Ancien vice-Premier ministre chargé de l'Économie et apprécié du monde des affaires, Ali Babacan ne figure pas dans le nouveau cabinet. Il est remplacé à ce poste par l'ex-ministre des Finances Mehmet Simsek, qui a, lui aussi, la confiance des marchés.

Le portefeuille des Affaires étrangères, sensible dans une Turquie confrontée à de nombreuses crises régionales, a été confié à Mevlut Cavusoglu, qui a occupé ce poste jusqu'au mois d'août dernier.

Une réforme de la Constitution annoncée

Dans une courte allocution devant la presse, Davutoglu a affirmé que des "réformes structurelles" seraient engagées lors de son mandat de quatre ans. De nombreux défis économiques et sécuritaires attendent la nouvelle équipe gouvernementale, qui devra relancer une machine économique à bout de souffle et composer avec la reprise du conflit kurde dans le sud-est, la menace jihadiste de l'organisation État islamique (EI) et la crise syrienne.
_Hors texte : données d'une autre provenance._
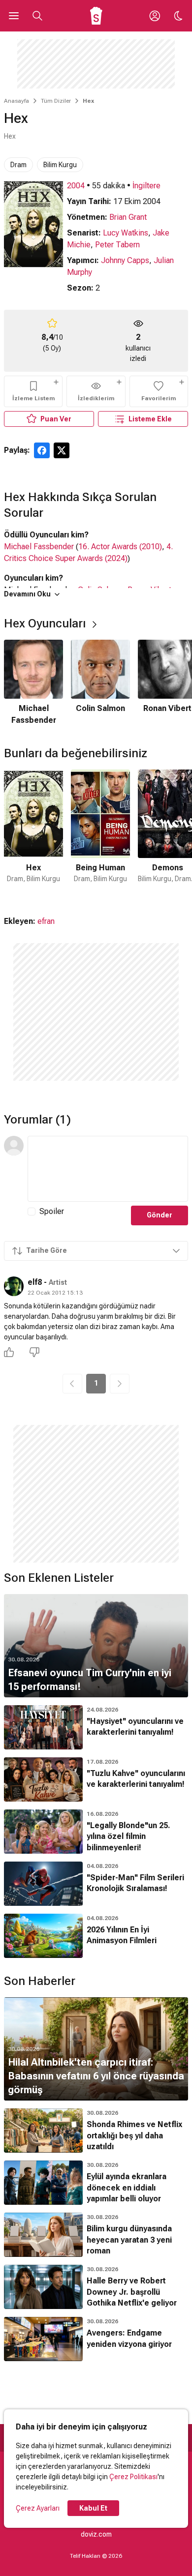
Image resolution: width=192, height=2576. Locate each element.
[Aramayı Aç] (37, 16)
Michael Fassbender (39, 546)
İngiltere (146, 185)
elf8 (35, 1282)
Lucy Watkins (125, 232)
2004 (76, 185)
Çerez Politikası (133, 2477)
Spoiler (51, 1211)
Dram (18, 165)
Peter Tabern (117, 244)
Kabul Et (93, 2508)
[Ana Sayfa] (96, 16)
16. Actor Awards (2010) (120, 546)
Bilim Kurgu (60, 165)
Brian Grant (128, 217)
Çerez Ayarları (38, 2508)
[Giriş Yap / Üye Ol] (154, 16)
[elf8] (14, 1286)
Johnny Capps (125, 260)
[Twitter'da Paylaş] (61, 450)
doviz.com (96, 2534)
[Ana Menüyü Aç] (14, 16)
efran (46, 921)
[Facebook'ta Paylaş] (42, 450)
Véritable homme fort du pays, Erdogan a d'ores et déjà annoncé son intention de réformer la Constitution actuelle, avec l'ambition de transférer au chef de l'État l'essentiel du pouvoir exécutif actuellement confié au Premier ministre. L'opposition s'oppose catégoriquement à ce projet, qui illustre selon elle la dérive autoritaire d’Erdogan.